WORK TO BE COMPLETED:
Reproduce the data exactly; no word may be added or dropped.

Recorded data
---

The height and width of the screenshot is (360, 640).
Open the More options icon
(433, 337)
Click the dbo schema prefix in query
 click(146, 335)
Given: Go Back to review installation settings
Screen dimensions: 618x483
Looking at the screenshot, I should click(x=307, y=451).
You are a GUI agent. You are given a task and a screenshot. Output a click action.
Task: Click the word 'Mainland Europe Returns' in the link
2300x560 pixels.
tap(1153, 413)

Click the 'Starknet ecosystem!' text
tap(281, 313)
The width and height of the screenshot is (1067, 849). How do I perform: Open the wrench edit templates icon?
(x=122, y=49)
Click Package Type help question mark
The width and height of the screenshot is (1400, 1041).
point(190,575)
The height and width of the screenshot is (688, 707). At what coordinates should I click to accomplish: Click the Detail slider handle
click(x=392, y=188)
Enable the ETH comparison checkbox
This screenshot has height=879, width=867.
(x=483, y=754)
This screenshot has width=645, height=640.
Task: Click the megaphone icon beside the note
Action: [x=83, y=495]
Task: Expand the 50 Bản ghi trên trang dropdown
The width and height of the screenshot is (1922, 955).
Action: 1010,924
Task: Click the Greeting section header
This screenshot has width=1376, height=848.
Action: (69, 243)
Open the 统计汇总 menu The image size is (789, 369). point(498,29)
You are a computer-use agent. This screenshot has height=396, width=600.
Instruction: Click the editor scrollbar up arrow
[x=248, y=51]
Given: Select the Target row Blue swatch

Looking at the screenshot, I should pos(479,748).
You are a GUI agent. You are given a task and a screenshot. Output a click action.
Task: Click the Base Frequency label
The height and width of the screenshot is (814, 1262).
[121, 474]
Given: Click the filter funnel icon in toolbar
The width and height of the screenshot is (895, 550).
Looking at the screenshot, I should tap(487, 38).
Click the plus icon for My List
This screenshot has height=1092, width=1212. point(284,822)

---

SOLUTION:
The height and width of the screenshot is (360, 640).
Open the More options icon
(433, 337)
Click the dbo schema prefix in query
 click(146, 335)
Given: Go Back to review installation settings
Screen dimensions: 618x483
Looking at the screenshot, I should click(x=307, y=451).
You are a GUI agent. You are given a task and a screenshot. Output a click action.
Task: Click the word 'Mainland Europe Returns' in the link
2300x560 pixels.
tap(1153, 413)

Click the 'Starknet ecosystem!' text
tap(281, 313)
The width and height of the screenshot is (1067, 849). How do I perform: Open the wrench edit templates icon?
(x=122, y=49)
Click Package Type help question mark
The width and height of the screenshot is (1400, 1041).
point(190,575)
The height and width of the screenshot is (688, 707). At what coordinates should I click to accomplish: Click the Detail slider handle
click(x=392, y=188)
Enable the ETH comparison checkbox
This screenshot has height=879, width=867.
(x=483, y=754)
This screenshot has width=645, height=640.
Task: Click the megaphone icon beside the note
Action: [x=83, y=495]
Task: Expand the 50 Bản ghi trên trang dropdown
The width and height of the screenshot is (1922, 955).
Action: 1010,924
Task: Click the Greeting section header
This screenshot has width=1376, height=848.
Action: (69, 243)
Open the 统计汇总 menu The image size is (789, 369). point(498,29)
You are a computer-use agent. This screenshot has height=396, width=600.
Instruction: Click the editor scrollbar up arrow
[x=248, y=51]
Given: Select the Target row Blue swatch

Looking at the screenshot, I should pos(479,748).
You are a GUI agent. You are given a task and a screenshot. Output a click action.
Task: Click the Base Frequency label
The height and width of the screenshot is (814, 1262).
[121, 474]
Given: Click the filter funnel icon in toolbar
The width and height of the screenshot is (895, 550).
Looking at the screenshot, I should tap(487, 38).
Click the plus icon for My List
This screenshot has height=1092, width=1212. point(284,822)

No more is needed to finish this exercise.